I used to love learning languages for the fun of doing so. Because I'm a freak.
Anyway... Of course you need to watch films and stuff like that, but the idea you could learn from doing just that is absolutley absurd.
The formula for language learning is not complicated. I have always avoided courses and programmes of language learning largley due to how unnatural they are and even ones which try not to be- how disproportionatley expensive they are in comparison with books, without any particular advantage. Suspicious. I have always found it a curious phenomena that it is widley considered that teachers/ instructors is a valuable part of the process of education, rather than a hindrance. Anyway...

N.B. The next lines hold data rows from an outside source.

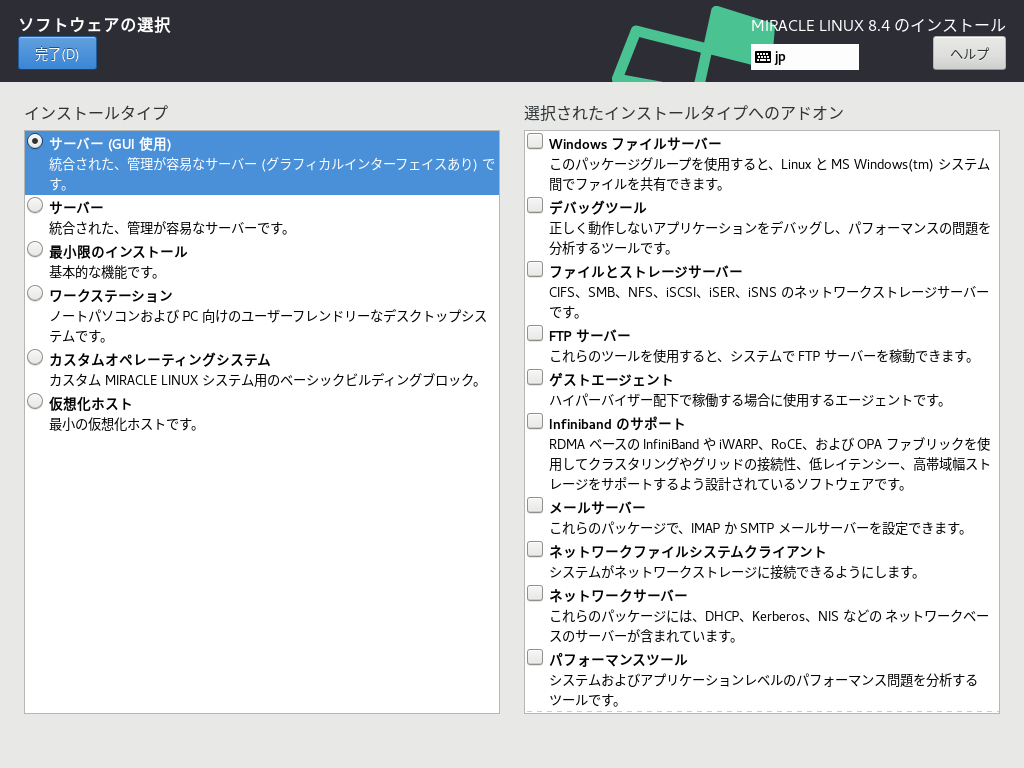The height and width of the screenshot is (768, 1024).
Task: Pick the ワークステーション radio button
Action: [x=35, y=294]
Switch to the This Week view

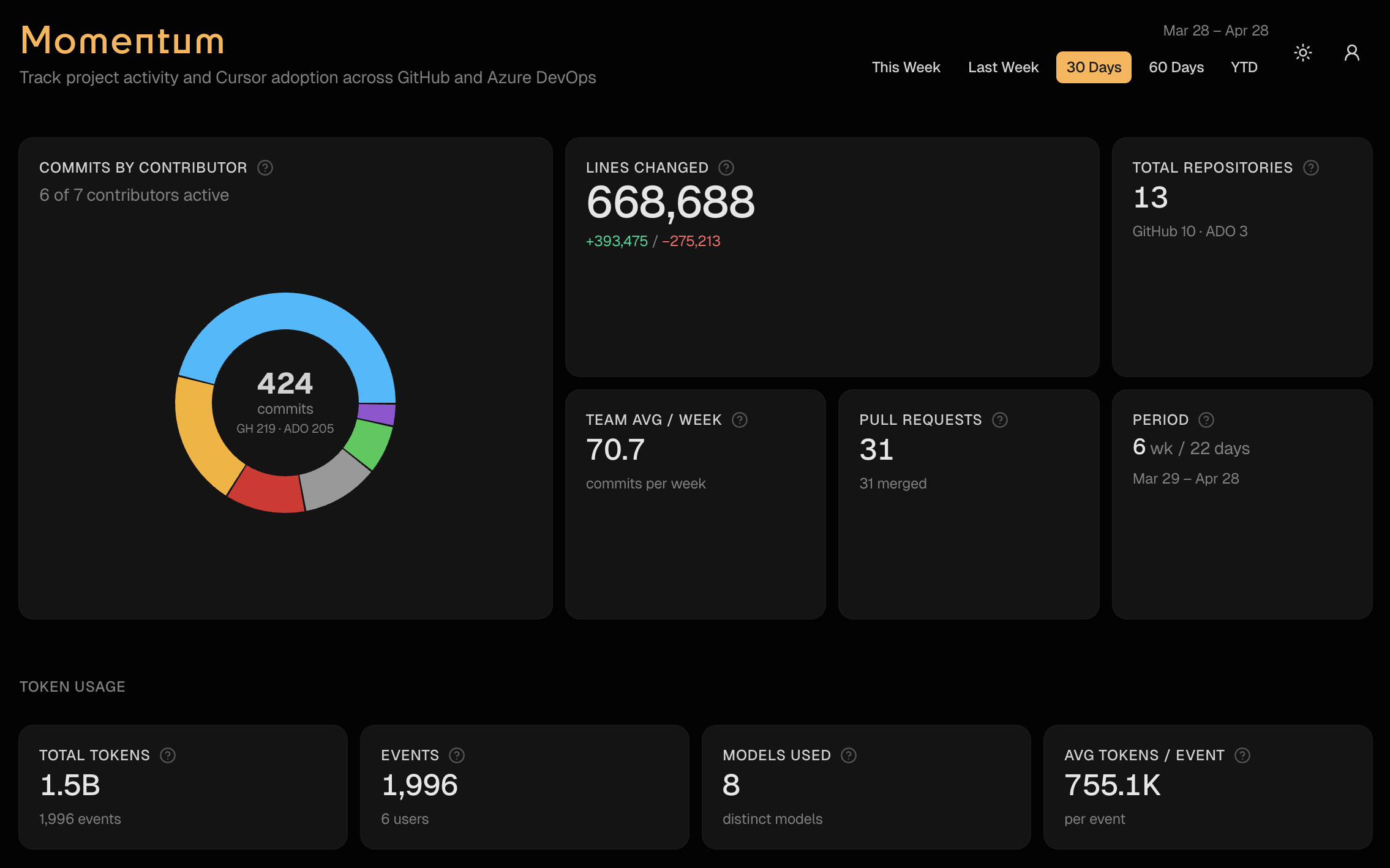(x=906, y=67)
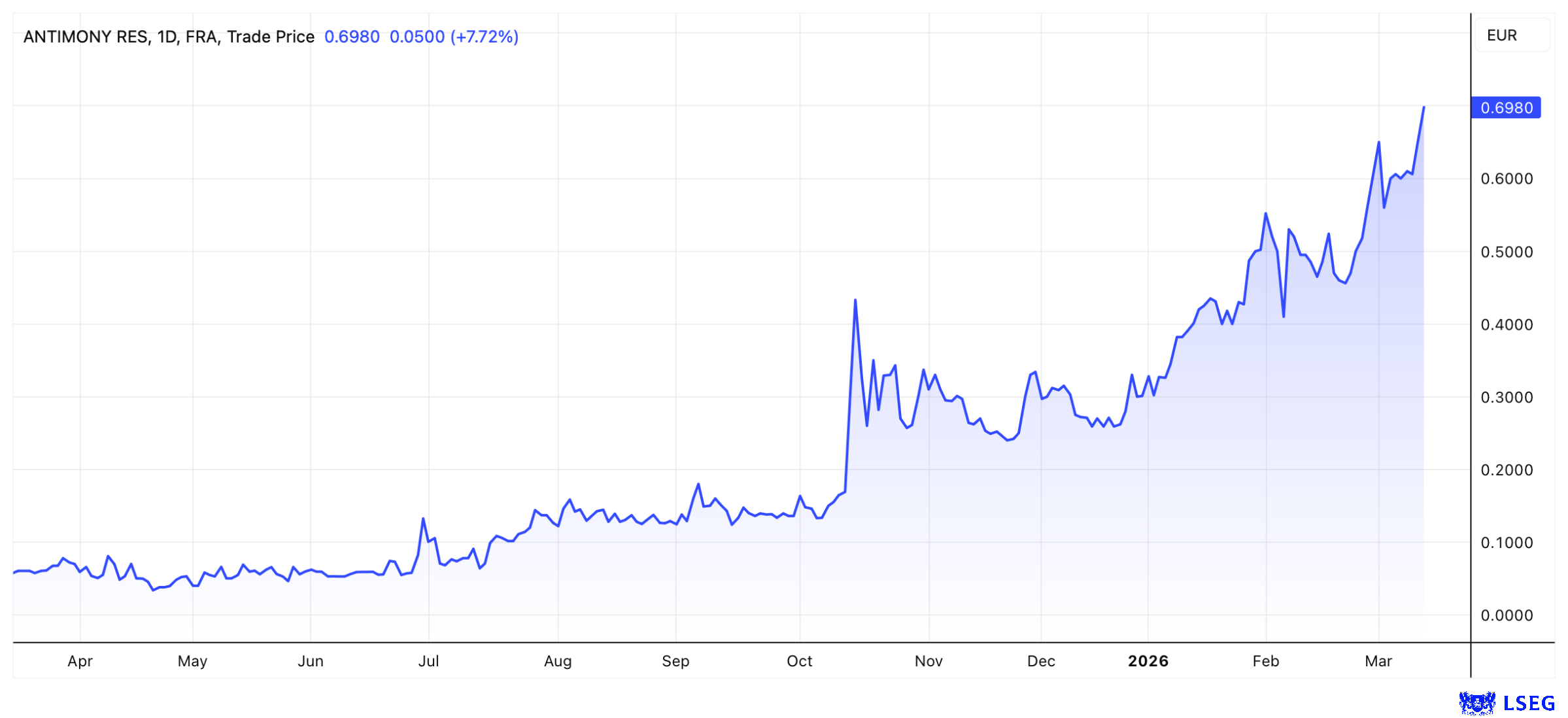Click the blue 0.6980 price label

[1505, 108]
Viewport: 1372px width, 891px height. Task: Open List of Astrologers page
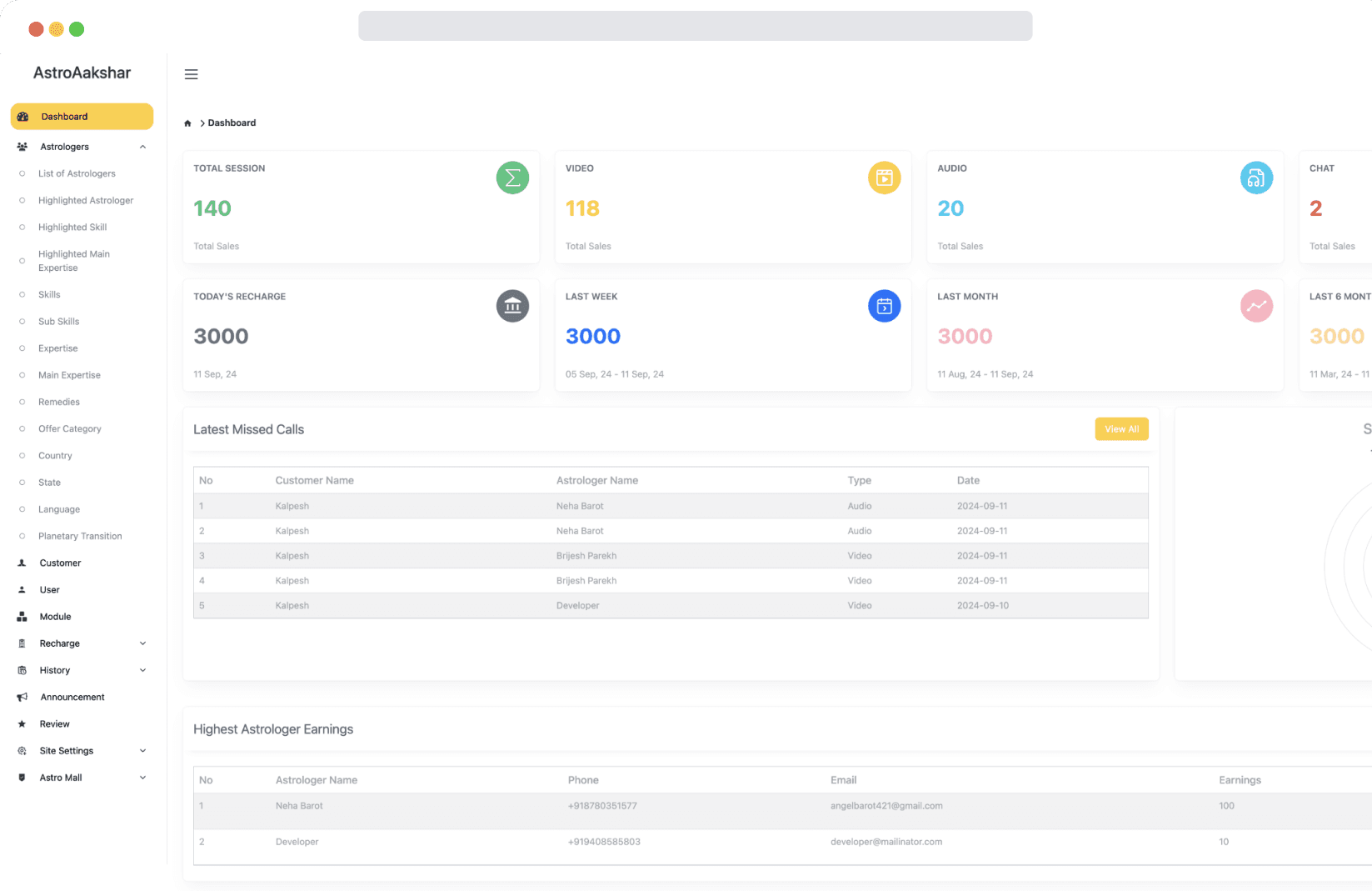77,173
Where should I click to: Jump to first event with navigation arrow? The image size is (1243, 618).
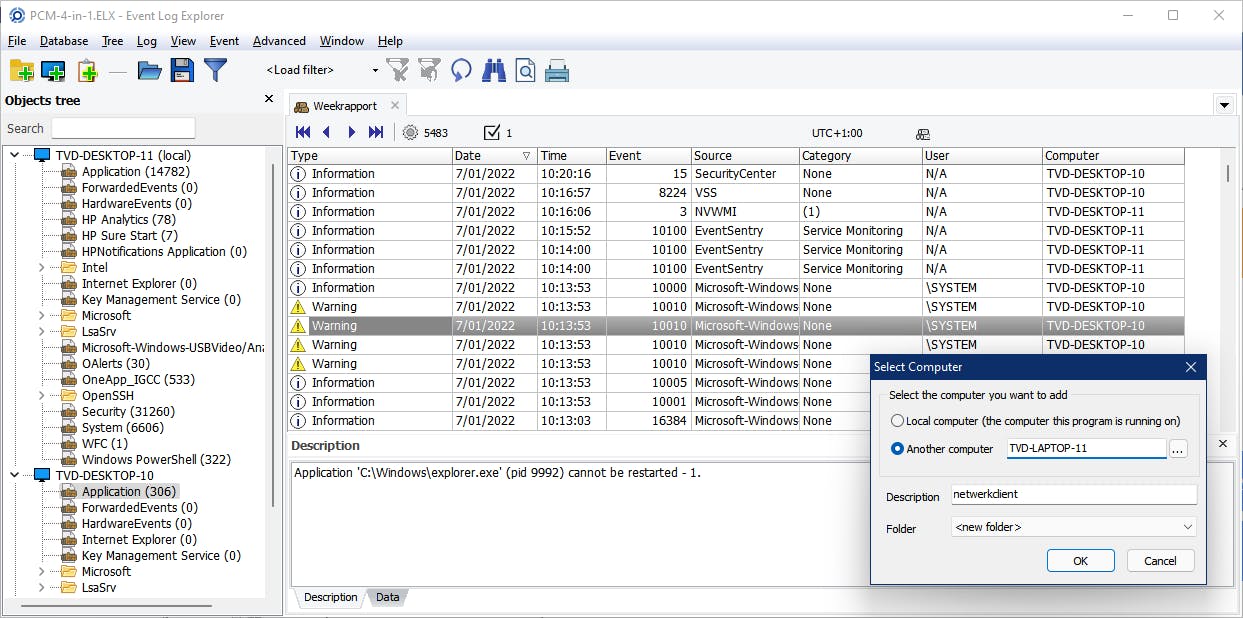[303, 133]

I would begin by learning the most common words and a bit of grammar and then begin constructing sentences whenever I could. They would obviously be ungrammatical and lack much vocabulary: 'I like you' 'Where am I?' e.t.c. I would have a dictionary of whatever language I was learning in my pocket wherever I was and when I was around (like a child asking their parent or something) and I wondered 'how do you say that in... x', then I would look up the word. It gave me something to do on the train. It is a very good habit and I would find myself wanting to find out how to say certain words quite automatically- additionally, I didn't have to go through all the pointless irrelevant 'vocabularies' of most books and courses about the weather, animals or clothes- but cut straight to trying to say stuff that would occur in a real life context. Then I memorised large parts of the dictionary using mnemonics, and use the words I had learned in talking largley to myself. Talking all the time in the learned language was important because it was constantly inadvertant revision of the words and grammar I had learned without the tedium of drills. I never do drills of any kind. Then to compliment this process a healthy dose of structured learning of grammar and vocabulary. Then to push myself I would try and read a book in that language (or I have done so for french and german) and with a dictionary by my side to be used as sparingly as possible I would read through it. For european language, books in that language are relativley easy to obtain. Then, of course, if you can go to the country (for me in most cases this was the source of me wanting to learn a given language) then you learn at a vastly quicker rate. I would say my approach is quite natural and I reckon it would be easy to learn the basics of any language quite quickly in this manor.
It annoys me when I reflect on it how much my supposed education has destroyed my enthusiasm for language learning by making it the most patronising, boring process imaginable and has actually made me worse at French because I hated my teacher and refused to read/write/talk anything French, therefore. On that topic, when I sat the exam, I understood every word the people were saying but the format of the exam actually made me lose one or two marks

Foreign Language is something which I think is taught exceptionally badly in a very bad education system, along with music and mathematics especially.
Anyhow, I hope this has been of some help.
p.s
Make an effort with the accent. Accents are generally easy, but most people don't bother simply out of not wanting to sound embaressing. Ironically, there is nothing more embaressing than making no effort with the accent. Certainly in my experience if you do this and try and converse with native speakers, they will switch to English because it will be assumed you are incompetent. As long as you don't do a silly offensive accent, you'll be fine.
''To go wrong in one's own way is better than to go right in another's.'' Dostoevsky's Razumihin.